- **What you will do**: From the top of the records below, return each line exactly, ending with the line that contains "Ad Choices (533, 2387)".

(Dataset entries)

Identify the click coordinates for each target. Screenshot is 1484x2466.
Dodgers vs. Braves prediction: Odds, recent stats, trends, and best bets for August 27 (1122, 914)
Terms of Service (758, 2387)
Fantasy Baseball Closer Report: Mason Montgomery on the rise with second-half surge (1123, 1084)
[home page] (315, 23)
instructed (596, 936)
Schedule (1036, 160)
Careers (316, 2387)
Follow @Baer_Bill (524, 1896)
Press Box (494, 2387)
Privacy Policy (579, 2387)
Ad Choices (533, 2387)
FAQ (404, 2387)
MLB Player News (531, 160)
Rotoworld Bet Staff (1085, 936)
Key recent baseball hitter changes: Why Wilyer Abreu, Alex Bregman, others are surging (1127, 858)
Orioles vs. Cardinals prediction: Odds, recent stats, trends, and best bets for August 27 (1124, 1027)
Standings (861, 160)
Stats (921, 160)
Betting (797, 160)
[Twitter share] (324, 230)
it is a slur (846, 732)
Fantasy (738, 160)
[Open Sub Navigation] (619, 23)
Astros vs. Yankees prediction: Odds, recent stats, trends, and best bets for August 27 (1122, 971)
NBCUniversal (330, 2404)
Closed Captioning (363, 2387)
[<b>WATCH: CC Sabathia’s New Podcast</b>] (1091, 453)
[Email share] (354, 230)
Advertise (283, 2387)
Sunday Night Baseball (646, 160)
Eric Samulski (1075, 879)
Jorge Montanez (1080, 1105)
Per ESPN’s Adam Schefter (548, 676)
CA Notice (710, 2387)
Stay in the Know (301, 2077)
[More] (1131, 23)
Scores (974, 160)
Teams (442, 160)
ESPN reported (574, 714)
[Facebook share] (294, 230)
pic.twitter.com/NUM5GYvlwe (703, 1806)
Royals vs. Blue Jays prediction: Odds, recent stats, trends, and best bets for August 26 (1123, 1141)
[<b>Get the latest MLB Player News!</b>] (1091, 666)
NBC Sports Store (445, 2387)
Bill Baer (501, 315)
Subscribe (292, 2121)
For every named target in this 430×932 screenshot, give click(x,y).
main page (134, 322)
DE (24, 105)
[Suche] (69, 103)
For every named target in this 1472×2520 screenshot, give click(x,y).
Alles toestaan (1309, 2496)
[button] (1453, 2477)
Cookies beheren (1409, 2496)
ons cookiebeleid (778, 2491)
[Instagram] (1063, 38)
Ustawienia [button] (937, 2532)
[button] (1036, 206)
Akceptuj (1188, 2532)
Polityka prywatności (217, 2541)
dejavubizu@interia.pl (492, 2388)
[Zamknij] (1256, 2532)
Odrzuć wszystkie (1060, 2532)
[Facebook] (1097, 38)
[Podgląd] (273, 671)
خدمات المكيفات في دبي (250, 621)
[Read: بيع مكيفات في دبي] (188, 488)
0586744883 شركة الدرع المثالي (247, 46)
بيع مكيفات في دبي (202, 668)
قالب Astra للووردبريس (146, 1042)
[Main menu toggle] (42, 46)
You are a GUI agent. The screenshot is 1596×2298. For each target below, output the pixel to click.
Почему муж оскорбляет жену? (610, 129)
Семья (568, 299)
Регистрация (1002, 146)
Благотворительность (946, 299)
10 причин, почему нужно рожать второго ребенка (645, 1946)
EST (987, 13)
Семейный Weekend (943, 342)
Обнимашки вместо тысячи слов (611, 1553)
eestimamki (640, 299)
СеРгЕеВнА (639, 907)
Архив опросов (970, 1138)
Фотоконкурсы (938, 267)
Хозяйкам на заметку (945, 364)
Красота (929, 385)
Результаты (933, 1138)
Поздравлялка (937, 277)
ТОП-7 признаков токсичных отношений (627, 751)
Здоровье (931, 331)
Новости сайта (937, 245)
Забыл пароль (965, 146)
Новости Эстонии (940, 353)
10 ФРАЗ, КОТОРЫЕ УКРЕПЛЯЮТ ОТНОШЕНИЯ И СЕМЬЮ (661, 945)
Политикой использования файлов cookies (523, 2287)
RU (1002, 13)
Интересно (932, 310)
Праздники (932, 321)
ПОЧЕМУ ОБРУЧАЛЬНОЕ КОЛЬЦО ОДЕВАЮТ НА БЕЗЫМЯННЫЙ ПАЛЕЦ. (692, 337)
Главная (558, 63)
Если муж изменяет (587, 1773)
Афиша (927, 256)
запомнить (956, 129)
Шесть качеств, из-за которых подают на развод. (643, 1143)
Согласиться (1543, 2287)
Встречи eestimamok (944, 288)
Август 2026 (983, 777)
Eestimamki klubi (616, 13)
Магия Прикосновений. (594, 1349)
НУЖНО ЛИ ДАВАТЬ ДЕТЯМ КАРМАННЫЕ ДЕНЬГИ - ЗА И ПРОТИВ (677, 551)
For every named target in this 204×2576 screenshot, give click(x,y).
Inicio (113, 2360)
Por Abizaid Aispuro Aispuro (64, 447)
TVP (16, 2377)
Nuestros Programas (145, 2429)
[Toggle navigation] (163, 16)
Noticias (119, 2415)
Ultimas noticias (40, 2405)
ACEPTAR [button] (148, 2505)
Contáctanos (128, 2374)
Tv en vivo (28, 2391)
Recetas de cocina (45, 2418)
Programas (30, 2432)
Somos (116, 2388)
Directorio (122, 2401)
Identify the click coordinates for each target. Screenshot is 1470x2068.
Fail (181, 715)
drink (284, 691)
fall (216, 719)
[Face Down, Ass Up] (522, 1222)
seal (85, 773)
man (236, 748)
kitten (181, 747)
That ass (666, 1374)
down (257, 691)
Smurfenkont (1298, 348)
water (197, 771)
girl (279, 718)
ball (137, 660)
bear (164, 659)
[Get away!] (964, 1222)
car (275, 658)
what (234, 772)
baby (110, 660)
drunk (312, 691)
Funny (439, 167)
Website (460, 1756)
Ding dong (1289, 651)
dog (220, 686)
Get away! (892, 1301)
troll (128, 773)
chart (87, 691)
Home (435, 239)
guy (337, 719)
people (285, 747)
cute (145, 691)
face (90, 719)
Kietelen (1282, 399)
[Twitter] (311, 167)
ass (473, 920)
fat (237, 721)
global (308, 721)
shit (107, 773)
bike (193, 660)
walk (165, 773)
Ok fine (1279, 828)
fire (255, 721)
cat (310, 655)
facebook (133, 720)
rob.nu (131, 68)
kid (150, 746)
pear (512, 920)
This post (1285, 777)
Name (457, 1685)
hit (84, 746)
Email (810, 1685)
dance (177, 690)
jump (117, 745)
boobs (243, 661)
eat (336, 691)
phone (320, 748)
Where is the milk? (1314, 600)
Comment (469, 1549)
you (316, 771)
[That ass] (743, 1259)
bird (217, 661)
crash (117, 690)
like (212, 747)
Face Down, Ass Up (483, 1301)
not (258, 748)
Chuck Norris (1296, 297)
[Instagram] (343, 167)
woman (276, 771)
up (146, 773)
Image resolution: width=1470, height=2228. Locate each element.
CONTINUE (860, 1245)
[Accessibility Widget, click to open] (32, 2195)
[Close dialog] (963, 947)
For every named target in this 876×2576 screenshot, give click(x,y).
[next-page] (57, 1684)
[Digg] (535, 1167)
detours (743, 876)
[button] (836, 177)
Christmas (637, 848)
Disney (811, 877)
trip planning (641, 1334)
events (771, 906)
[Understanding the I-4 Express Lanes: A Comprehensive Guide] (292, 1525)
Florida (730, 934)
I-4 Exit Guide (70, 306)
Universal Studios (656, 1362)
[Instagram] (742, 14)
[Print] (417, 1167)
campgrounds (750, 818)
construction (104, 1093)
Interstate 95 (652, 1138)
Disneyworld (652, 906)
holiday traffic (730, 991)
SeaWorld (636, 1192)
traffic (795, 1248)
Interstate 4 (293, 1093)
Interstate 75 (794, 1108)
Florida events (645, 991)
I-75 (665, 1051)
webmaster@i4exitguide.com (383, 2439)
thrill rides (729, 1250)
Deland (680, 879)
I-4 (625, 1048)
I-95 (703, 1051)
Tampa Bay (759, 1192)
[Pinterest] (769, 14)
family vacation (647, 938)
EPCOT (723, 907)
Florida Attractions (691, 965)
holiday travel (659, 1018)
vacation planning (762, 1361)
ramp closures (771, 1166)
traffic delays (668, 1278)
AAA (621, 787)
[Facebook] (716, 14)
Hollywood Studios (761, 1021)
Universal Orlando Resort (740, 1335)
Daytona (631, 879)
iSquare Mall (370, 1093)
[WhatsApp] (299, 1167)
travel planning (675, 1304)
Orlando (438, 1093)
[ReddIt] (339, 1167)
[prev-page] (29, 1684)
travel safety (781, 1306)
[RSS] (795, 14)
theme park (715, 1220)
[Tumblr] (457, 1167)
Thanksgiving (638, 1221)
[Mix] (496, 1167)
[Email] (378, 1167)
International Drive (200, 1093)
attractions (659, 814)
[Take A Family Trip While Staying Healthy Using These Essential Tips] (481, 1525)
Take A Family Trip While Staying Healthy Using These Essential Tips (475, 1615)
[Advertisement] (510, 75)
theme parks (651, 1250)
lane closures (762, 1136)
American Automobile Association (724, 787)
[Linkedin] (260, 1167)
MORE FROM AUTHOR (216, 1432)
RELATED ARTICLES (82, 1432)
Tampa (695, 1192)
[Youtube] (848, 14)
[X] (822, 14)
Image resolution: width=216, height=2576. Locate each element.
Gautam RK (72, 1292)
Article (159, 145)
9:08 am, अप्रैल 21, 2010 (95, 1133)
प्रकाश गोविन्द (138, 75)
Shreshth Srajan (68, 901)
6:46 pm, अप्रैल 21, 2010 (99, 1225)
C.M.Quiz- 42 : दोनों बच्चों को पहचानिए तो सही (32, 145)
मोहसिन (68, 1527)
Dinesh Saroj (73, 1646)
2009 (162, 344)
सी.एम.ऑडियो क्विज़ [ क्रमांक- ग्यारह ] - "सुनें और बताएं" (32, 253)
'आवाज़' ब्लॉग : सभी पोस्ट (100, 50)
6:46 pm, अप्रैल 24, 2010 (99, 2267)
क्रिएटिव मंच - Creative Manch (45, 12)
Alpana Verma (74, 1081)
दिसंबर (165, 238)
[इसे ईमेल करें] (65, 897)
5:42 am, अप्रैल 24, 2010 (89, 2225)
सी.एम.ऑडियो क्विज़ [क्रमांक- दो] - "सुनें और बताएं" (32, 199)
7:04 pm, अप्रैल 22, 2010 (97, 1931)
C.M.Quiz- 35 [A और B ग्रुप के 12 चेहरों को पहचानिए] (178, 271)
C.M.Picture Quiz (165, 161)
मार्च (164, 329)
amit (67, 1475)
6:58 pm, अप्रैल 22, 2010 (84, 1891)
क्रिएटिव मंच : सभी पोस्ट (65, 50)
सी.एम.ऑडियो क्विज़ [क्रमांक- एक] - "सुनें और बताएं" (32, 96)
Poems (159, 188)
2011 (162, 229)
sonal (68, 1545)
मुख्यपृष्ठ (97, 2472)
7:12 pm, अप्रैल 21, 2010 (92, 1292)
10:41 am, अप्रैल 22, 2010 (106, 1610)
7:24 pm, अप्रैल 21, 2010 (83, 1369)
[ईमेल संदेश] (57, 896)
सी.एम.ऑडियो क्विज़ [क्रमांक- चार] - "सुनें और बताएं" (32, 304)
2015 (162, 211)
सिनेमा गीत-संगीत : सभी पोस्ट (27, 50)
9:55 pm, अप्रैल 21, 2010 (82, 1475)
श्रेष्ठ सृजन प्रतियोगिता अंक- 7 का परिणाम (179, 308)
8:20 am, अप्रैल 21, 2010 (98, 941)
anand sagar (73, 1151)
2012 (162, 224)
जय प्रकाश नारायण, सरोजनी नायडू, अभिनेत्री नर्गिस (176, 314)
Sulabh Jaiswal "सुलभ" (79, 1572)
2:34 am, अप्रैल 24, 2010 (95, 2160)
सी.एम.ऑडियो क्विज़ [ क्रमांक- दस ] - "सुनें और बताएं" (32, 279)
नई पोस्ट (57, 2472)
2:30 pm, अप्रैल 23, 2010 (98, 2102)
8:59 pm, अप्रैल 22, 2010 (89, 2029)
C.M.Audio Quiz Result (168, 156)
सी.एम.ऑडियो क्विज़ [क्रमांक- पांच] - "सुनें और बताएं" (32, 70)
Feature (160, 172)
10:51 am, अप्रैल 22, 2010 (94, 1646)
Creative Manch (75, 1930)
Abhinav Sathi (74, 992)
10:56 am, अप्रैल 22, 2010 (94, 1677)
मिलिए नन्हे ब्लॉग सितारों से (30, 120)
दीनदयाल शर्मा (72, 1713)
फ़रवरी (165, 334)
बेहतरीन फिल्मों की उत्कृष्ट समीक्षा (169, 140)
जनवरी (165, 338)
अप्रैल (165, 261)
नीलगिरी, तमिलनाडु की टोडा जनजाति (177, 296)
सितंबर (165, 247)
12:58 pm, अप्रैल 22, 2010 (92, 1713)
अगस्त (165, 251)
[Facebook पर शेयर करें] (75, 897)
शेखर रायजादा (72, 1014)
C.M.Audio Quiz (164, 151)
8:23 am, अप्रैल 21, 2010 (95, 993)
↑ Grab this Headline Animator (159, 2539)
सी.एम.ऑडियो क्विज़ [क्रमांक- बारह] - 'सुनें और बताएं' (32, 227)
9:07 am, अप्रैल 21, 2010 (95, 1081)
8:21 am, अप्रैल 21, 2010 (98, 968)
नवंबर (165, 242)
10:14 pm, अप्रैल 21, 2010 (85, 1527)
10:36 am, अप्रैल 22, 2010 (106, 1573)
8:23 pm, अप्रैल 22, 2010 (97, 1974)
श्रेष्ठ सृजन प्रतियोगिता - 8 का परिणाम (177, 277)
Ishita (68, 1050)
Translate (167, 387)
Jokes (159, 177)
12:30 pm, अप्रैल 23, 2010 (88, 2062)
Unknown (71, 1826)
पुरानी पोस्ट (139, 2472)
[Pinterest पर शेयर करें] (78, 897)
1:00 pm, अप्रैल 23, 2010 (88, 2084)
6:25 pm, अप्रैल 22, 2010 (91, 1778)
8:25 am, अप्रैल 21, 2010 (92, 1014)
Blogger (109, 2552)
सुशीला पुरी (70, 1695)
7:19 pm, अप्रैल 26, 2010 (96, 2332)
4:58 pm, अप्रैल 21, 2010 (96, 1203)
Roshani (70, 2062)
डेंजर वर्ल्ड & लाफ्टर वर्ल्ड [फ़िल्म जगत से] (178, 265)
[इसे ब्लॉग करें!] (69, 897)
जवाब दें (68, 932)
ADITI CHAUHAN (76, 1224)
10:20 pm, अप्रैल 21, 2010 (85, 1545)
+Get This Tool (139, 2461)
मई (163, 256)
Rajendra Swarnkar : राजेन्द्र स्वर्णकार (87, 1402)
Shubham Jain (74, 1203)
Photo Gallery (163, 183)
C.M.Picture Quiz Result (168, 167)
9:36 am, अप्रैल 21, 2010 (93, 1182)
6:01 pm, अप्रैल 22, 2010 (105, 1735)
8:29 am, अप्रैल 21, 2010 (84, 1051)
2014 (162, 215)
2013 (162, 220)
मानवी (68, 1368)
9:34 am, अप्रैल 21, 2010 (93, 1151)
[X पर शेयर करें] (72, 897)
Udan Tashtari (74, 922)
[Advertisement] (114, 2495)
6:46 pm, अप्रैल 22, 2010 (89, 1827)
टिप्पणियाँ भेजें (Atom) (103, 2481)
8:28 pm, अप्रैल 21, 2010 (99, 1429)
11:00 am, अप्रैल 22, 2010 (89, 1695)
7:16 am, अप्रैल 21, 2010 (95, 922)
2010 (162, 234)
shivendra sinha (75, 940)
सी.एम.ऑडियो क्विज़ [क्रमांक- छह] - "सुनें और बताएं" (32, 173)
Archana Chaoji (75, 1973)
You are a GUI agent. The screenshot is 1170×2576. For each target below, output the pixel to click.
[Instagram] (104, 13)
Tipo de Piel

- **Reply**:
Identify the click coordinates for each target. Screenshot is 1484x2466.
Dodgers vs. Braves prediction: Odds, recent stats, trends, and best bets for August 27 (1122, 914)
Terms of Service (758, 2387)
Fantasy Baseball Closer Report: Mason Montgomery on the rise with second-half surge (1123, 1084)
[home page] (315, 23)
instructed (596, 936)
Schedule (1036, 160)
Careers (316, 2387)
Follow @Baer_Bill (524, 1896)
Press Box (494, 2387)
Privacy Policy (579, 2387)
Ad Choices (533, 2387)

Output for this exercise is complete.